PROBLEM STATEMENT: When you reproduce the listing below, keep every entry exactly as written.

START RECORDED INFORMATION

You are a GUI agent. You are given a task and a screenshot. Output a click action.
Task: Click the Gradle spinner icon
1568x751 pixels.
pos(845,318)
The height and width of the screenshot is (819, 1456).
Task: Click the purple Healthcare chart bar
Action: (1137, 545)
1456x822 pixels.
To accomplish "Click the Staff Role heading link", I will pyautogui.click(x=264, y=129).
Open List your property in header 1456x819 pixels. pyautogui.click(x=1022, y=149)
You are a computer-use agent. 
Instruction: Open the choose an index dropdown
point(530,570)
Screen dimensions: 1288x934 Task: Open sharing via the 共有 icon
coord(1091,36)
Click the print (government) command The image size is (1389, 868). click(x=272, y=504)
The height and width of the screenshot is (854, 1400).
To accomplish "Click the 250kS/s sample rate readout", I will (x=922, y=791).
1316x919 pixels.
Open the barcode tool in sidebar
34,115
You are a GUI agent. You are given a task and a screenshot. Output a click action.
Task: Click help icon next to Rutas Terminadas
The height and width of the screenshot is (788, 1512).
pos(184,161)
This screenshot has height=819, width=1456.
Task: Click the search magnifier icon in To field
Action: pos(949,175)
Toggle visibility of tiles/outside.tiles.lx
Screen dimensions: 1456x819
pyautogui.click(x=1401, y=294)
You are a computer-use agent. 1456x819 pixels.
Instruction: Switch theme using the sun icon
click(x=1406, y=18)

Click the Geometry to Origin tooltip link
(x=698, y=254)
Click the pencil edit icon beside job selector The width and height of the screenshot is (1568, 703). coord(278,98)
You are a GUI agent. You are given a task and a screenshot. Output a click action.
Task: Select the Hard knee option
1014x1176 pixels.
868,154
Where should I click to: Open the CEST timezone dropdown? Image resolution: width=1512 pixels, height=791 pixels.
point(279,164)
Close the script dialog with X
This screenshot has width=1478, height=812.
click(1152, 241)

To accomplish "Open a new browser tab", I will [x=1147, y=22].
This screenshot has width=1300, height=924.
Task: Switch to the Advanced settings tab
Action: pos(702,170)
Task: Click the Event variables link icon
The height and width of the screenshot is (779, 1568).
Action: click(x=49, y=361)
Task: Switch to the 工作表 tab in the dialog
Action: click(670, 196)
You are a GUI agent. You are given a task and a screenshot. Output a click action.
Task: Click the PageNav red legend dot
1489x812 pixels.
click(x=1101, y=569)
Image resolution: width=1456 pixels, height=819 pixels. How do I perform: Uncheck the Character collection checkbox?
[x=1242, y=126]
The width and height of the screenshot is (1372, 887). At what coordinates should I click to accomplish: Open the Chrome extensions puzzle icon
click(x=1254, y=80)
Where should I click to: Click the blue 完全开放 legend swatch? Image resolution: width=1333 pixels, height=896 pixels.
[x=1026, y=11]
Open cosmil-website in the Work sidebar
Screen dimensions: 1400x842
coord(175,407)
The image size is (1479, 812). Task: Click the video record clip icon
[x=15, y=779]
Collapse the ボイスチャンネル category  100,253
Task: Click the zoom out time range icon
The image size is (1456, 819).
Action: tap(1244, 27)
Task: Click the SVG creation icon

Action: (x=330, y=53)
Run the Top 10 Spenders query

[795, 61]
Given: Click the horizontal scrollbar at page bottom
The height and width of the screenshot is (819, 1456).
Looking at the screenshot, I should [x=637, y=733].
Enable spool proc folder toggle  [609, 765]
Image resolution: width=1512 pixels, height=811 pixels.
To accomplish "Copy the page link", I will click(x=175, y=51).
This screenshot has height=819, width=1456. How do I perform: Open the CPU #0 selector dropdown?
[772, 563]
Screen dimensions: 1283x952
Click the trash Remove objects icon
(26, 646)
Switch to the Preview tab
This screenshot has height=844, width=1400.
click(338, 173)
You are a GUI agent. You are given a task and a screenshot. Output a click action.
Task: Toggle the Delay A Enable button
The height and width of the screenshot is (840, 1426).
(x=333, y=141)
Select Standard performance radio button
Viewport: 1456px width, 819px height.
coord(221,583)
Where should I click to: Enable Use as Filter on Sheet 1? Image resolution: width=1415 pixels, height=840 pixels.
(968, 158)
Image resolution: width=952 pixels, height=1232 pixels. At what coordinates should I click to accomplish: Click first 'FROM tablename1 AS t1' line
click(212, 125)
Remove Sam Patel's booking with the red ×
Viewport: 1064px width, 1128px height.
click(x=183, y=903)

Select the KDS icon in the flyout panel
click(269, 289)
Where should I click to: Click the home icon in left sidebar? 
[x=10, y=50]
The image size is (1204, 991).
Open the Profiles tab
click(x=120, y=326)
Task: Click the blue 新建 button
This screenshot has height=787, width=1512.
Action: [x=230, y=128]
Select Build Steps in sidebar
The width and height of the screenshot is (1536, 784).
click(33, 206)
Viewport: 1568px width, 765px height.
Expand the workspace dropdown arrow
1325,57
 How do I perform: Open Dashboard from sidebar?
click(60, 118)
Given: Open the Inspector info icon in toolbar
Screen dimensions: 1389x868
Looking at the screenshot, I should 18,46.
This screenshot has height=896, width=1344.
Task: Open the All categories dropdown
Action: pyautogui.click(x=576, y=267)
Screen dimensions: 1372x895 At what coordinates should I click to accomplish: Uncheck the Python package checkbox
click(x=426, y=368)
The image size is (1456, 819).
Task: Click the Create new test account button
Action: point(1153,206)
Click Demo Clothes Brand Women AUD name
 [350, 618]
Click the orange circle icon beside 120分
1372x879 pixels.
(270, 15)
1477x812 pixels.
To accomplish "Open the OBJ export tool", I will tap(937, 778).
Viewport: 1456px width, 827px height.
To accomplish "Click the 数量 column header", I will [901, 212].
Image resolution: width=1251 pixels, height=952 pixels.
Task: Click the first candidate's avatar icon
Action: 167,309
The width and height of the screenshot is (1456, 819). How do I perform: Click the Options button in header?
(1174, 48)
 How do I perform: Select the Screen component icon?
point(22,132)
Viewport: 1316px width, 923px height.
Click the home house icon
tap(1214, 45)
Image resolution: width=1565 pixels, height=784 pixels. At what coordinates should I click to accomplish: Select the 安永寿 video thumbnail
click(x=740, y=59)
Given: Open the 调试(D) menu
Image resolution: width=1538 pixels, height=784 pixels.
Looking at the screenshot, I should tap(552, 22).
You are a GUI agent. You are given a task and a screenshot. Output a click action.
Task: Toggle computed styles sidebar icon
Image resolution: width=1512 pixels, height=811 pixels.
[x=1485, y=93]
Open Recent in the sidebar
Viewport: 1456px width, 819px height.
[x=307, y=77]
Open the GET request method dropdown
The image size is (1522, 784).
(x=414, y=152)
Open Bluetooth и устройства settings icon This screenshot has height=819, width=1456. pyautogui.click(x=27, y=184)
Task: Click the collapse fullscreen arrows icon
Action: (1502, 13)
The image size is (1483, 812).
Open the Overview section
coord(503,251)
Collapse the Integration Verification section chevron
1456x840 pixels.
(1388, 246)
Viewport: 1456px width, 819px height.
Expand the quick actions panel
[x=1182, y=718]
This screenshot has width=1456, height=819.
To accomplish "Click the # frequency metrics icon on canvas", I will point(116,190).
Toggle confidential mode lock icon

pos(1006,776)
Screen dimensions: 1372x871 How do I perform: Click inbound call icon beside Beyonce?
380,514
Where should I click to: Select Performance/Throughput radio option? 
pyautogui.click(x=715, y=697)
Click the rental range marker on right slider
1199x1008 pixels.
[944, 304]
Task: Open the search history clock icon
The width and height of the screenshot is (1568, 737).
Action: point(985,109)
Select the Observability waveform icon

END RECORDED INFORMATION

RESULT OF THE EXERCISE:
You are a GUI agent. You are given a task and a screenshot. Output a click action.
Task: Click the Gradle spinner icon
1568x751 pixels.
pos(845,318)
The height and width of the screenshot is (819, 1456).
Task: Click the purple Healthcare chart bar
Action: (1137, 545)
1456x822 pixels.
To accomplish "Click the Staff Role heading link", I will pyautogui.click(x=264, y=129).
Open List your property in header 1456x819 pixels. pyautogui.click(x=1022, y=149)
You are a computer-use agent. 
Instruction: Open the choose an index dropdown
point(530,570)
Screen dimensions: 1288x934 Task: Open sharing via the 共有 icon
coord(1091,36)
Click the print (government) command The image size is (1389, 868). click(x=272, y=504)
The height and width of the screenshot is (854, 1400).
To accomplish "Click the 250kS/s sample rate readout", I will (x=922, y=791).
1316x919 pixels.
Open the barcode tool in sidebar
34,115
You are a GUI agent. You are given a task and a screenshot. Output a click action.
Task: Click help icon next to Rutas Terminadas
The height and width of the screenshot is (788, 1512).
pos(184,161)
This screenshot has height=819, width=1456.
Task: Click the search magnifier icon in To field
Action: pos(949,175)
Toggle visibility of tiles/outside.tiles.lx
Screen dimensions: 1456x819
pyautogui.click(x=1401, y=294)
You are a computer-use agent. 1456x819 pixels.
Instruction: Switch theme using the sun icon
click(x=1406, y=18)

Click the Geometry to Origin tooltip link
(x=698, y=254)
Click the pencil edit icon beside job selector The width and height of the screenshot is (1568, 703). coord(278,98)
You are a GUI agent. You are given a task and a screenshot. Output a click action.
Task: Select the Hard knee option
1014x1176 pixels.
868,154
Where should I click to: Open the CEST timezone dropdown? Image resolution: width=1512 pixels, height=791 pixels.
point(279,164)
Close the script dialog with X
This screenshot has width=1478, height=812.
click(1152, 241)

To accomplish "Open a new browser tab", I will [x=1147, y=22].
This screenshot has width=1300, height=924.
Task: Switch to the Advanced settings tab
Action: pos(702,170)
Task: Click the Event variables link icon
The height and width of the screenshot is (779, 1568).
Action: click(x=49, y=361)
Task: Switch to the 工作表 tab in the dialog
Action: click(670, 196)
You are a GUI agent. You are given a task and a screenshot. Output a click action.
Task: Click the PageNav red legend dot
1489x812 pixels.
click(x=1101, y=569)
Image resolution: width=1456 pixels, height=819 pixels. How do I perform: Uncheck the Character collection checkbox?
[x=1242, y=126]
The width and height of the screenshot is (1372, 887). At what coordinates should I click to accomplish: Open the Chrome extensions puzzle icon
click(x=1254, y=80)
Where should I click to: Click the blue 完全开放 legend swatch? Image resolution: width=1333 pixels, height=896 pixels.
[x=1026, y=11]
Open cosmil-website in the Work sidebar
Screen dimensions: 1400x842
coord(175,407)
The image size is (1479, 812). Task: Click the video record clip icon
[x=15, y=779]
Collapse the ボイスチャンネル category  100,253
Task: Click the zoom out time range icon
The image size is (1456, 819).
Action: tap(1244, 27)
Task: Click the SVG creation icon

Action: (x=330, y=53)
Run the Top 10 Spenders query

[795, 61]
Given: Click the horizontal scrollbar at page bottom
The height and width of the screenshot is (819, 1456).
Looking at the screenshot, I should [x=637, y=733].
Enable spool proc folder toggle  [609, 765]
Image resolution: width=1512 pixels, height=811 pixels.
To accomplish "Copy the page link", I will click(x=175, y=51).
This screenshot has height=819, width=1456. How do I perform: Open the CPU #0 selector dropdown?
[772, 563]
Screen dimensions: 1283x952
Click the trash Remove objects icon
(26, 646)
Switch to the Preview tab
This screenshot has height=844, width=1400.
click(338, 173)
You are a GUI agent. You are given a task and a screenshot. Output a click action.
Task: Toggle the Delay A Enable button
The height and width of the screenshot is (840, 1426).
(x=333, y=141)
Select Standard performance radio button
Viewport: 1456px width, 819px height.
coord(221,583)
Where should I click to: Enable Use as Filter on Sheet 1? Image resolution: width=1415 pixels, height=840 pixels.
(968, 158)
Image resolution: width=952 pixels, height=1232 pixels. At what coordinates should I click to accomplish: Click first 'FROM tablename1 AS t1' line
click(212, 125)
Remove Sam Patel's booking with the red ×
Viewport: 1064px width, 1128px height.
click(x=183, y=903)

Select the KDS icon in the flyout panel
click(269, 289)
Where should I click to: Click the home icon in left sidebar? 
[x=10, y=50]
The image size is (1204, 991).
Open the Profiles tab
click(x=120, y=326)
Task: Click the blue 新建 button
This screenshot has height=787, width=1512.
Action: [x=230, y=128]
Select Build Steps in sidebar
The width and height of the screenshot is (1536, 784).
click(33, 206)
Viewport: 1568px width, 765px height.
Expand the workspace dropdown arrow
1325,57
 How do I perform: Open Dashboard from sidebar?
click(60, 118)
Given: Open the Inspector info icon in toolbar
Screen dimensions: 1389x868
Looking at the screenshot, I should 18,46.
This screenshot has height=896, width=1344.
Task: Open the All categories dropdown
Action: pyautogui.click(x=576, y=267)
Screen dimensions: 1372x895 At what coordinates should I click to accomplish: Uncheck the Python package checkbox
click(x=426, y=368)
The image size is (1456, 819).
Task: Click the Create new test account button
Action: point(1153,206)
Click Demo Clothes Brand Women AUD name
 [350, 618]
Click the orange circle icon beside 120分
1372x879 pixels.
(270, 15)
1477x812 pixels.
To accomplish "Open the OBJ export tool", I will tap(937, 778).
Viewport: 1456px width, 827px height.
To accomplish "Click the 数量 column header", I will [901, 212].
Image resolution: width=1251 pixels, height=952 pixels.
Task: Click the first candidate's avatar icon
Action: 167,309
The width and height of the screenshot is (1456, 819). How do I perform: Click the Options button in header?
(1174, 48)
 How do I perform: Select the Screen component icon?
point(22,132)
Viewport: 1316px width, 923px height.
Click the home house icon
tap(1214, 45)
Image resolution: width=1565 pixels, height=784 pixels. At what coordinates should I click to accomplish: Select the 安永寿 video thumbnail
click(x=740, y=59)
Given: Open the 调试(D) menu
Image resolution: width=1538 pixels, height=784 pixels.
Looking at the screenshot, I should tap(552, 22).
You are a GUI agent. You are given a task and a screenshot. Output a click action.
Task: Toggle computed styles sidebar icon
Image resolution: width=1512 pixels, height=811 pixels.
[x=1485, y=93]
Open Recent in the sidebar
Viewport: 1456px width, 819px height.
[x=307, y=77]
Open the GET request method dropdown
The image size is (1522, 784).
(x=414, y=152)
Open Bluetooth и устройства settings icon This screenshot has height=819, width=1456. pyautogui.click(x=27, y=184)
Task: Click the collapse fullscreen arrows icon
Action: (1502, 13)
The image size is (1483, 812).
Open the Overview section
coord(503,251)
Collapse the Integration Verification section chevron
1456x840 pixels.
(1388, 246)
Viewport: 1456px width, 819px height.
Expand the quick actions panel
[x=1182, y=718]
This screenshot has width=1456, height=819.
To accomplish "Click the # frequency metrics icon on canvas", I will point(116,190).
Toggle confidential mode lock icon

pos(1006,776)
Screen dimensions: 1372x871 How do I perform: Click inbound call icon beside Beyonce?
380,514
Where should I click to: Select Performance/Throughput radio option? 
pyautogui.click(x=715, y=697)
Click the rental range marker on right slider
1199x1008 pixels.
[944, 304]
Task: Open the search history clock icon
The width and height of the screenshot is (1568, 737).
Action: point(985,109)
Select the Observability waveform icon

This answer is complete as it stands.